• _Problem description_
Every line from the one containing "Click the Format button" to the one containing "Task: Start a new chat with plus icon" in the records below, both included, must be set down exactly, and no other line.

Source records Block Start

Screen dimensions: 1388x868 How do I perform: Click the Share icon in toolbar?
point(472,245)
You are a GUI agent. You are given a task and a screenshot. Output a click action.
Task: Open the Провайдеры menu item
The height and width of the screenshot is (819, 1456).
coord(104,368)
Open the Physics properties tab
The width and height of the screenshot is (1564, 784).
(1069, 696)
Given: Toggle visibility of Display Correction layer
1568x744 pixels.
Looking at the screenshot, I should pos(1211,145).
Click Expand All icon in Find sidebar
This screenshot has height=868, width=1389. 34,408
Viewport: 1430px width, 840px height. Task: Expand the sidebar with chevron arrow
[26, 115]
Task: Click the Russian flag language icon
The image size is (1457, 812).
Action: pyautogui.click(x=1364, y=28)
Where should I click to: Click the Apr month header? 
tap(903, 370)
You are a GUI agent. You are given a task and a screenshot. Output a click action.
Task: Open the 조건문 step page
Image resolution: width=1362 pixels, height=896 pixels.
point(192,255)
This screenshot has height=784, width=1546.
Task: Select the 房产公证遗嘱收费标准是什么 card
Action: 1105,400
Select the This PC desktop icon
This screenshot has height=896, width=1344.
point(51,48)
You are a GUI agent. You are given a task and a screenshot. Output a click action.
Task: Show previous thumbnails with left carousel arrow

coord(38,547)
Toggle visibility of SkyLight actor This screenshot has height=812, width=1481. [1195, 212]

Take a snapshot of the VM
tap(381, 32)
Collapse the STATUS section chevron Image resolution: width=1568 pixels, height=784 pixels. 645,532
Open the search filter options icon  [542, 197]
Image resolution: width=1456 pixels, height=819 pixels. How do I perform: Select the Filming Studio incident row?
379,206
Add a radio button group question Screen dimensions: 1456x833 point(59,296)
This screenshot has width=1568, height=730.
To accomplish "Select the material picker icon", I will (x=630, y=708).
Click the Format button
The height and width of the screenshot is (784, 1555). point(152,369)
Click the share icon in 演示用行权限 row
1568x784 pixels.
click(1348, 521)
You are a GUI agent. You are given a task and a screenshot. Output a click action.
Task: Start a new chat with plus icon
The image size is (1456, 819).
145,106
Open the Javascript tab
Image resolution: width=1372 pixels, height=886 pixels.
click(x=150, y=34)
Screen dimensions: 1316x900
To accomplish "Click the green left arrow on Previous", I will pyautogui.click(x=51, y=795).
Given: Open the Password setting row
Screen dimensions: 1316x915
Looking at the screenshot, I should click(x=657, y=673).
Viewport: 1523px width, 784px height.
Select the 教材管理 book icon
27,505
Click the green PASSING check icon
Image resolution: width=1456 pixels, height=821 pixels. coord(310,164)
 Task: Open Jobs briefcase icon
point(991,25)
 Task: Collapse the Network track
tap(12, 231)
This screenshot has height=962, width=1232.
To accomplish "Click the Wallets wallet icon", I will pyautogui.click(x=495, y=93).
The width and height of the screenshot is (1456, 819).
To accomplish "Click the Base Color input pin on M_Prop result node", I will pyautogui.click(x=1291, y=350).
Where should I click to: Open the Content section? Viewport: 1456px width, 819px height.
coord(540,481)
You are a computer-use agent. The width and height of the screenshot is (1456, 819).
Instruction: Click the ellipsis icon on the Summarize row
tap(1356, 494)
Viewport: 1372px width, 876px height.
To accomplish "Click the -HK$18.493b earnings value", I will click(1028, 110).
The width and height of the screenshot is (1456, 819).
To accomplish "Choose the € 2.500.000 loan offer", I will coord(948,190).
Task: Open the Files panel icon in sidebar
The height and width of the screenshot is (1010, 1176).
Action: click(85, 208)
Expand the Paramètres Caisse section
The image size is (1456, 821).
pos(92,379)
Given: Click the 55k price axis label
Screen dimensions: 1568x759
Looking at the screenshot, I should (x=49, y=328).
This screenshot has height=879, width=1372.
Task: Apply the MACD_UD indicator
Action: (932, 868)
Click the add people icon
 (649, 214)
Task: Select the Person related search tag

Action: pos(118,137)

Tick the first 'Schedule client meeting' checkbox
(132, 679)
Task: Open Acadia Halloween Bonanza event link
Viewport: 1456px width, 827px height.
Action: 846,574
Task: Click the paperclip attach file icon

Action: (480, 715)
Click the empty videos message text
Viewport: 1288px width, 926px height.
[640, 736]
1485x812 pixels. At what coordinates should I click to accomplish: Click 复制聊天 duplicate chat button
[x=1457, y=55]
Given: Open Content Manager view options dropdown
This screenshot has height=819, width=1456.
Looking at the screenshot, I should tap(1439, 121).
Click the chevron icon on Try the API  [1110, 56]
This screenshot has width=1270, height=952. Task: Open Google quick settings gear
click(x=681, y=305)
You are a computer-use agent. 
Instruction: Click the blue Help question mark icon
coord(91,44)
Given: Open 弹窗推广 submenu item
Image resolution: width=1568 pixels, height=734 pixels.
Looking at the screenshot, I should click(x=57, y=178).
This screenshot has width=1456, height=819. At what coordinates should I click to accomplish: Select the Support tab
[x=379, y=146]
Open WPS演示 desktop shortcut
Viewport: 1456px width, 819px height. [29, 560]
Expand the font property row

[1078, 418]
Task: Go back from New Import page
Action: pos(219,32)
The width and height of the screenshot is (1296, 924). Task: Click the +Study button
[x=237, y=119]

Source records Block End

• _Response to the exercise_
Click the Format button
The height and width of the screenshot is (784, 1555). point(152,369)
Click the share icon in 演示用行权限 row
1568x784 pixels.
click(1348, 521)
You are a GUI agent. You are given a task and a screenshot. Output a click action.
Task: Start a new chat with plus icon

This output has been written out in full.